_Task_:
If a record holds a picture, drop the picture and copy everything else exactly.

── Provided entries ──

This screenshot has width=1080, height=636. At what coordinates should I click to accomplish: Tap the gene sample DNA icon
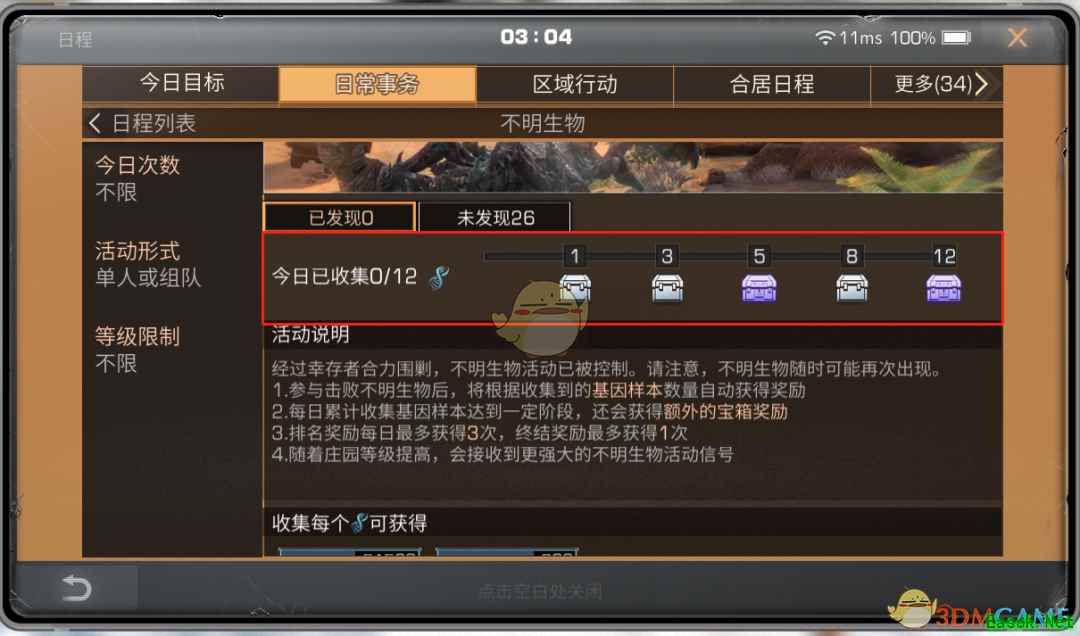438,277
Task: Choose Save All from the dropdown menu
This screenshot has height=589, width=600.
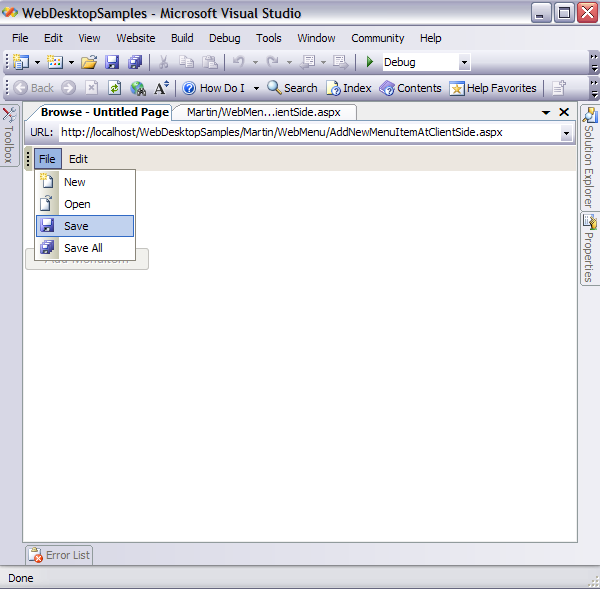Action: point(83,248)
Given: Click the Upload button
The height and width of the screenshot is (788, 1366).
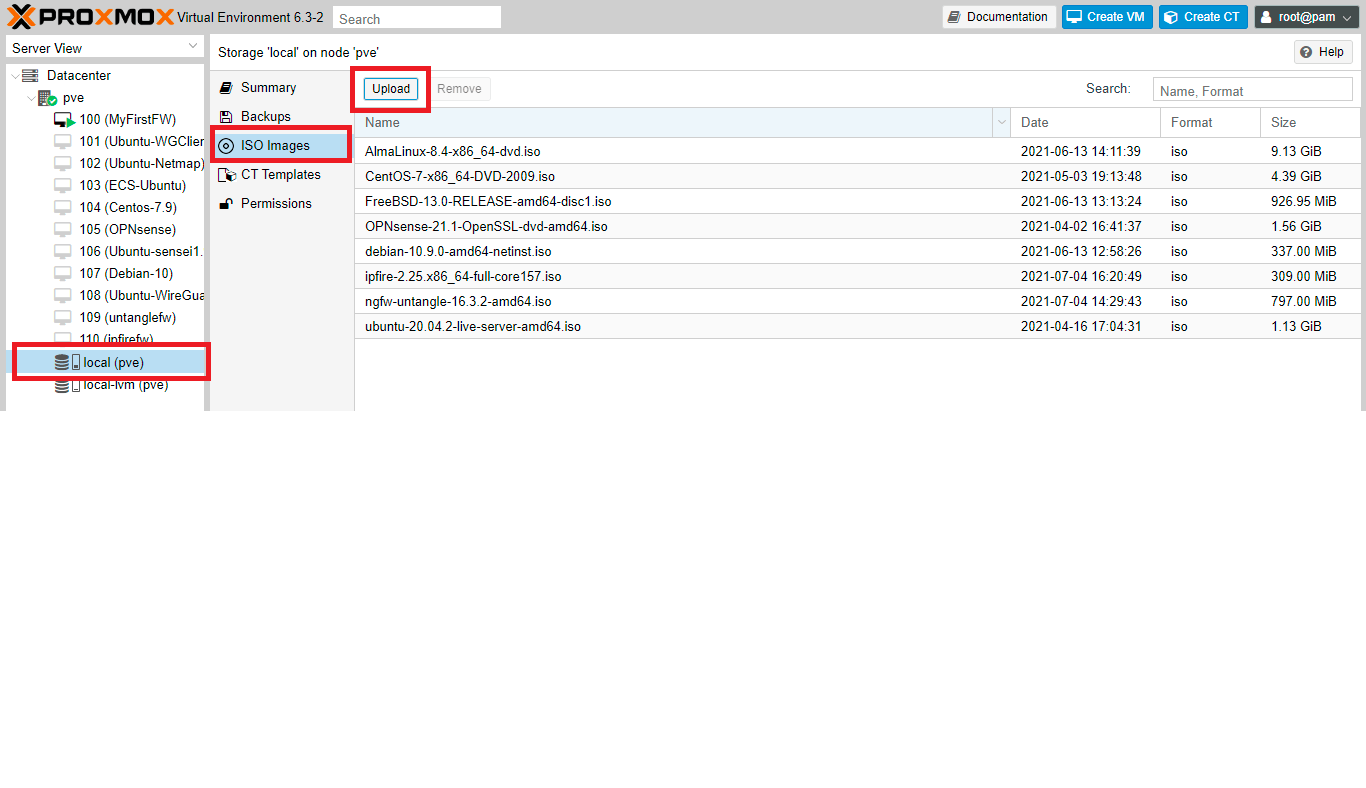Looking at the screenshot, I should click(390, 88).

───

_The answer_:
This screenshot has width=1080, height=636. At what coordinates should I click to accomplish: Tap the gene sample DNA icon
438,277
Task: Choose Save All from the dropdown menu
This screenshot has height=589, width=600.
Action: point(83,248)
Given: Click the Upload button
The height and width of the screenshot is (788, 1366).
Looking at the screenshot, I should click(390, 88).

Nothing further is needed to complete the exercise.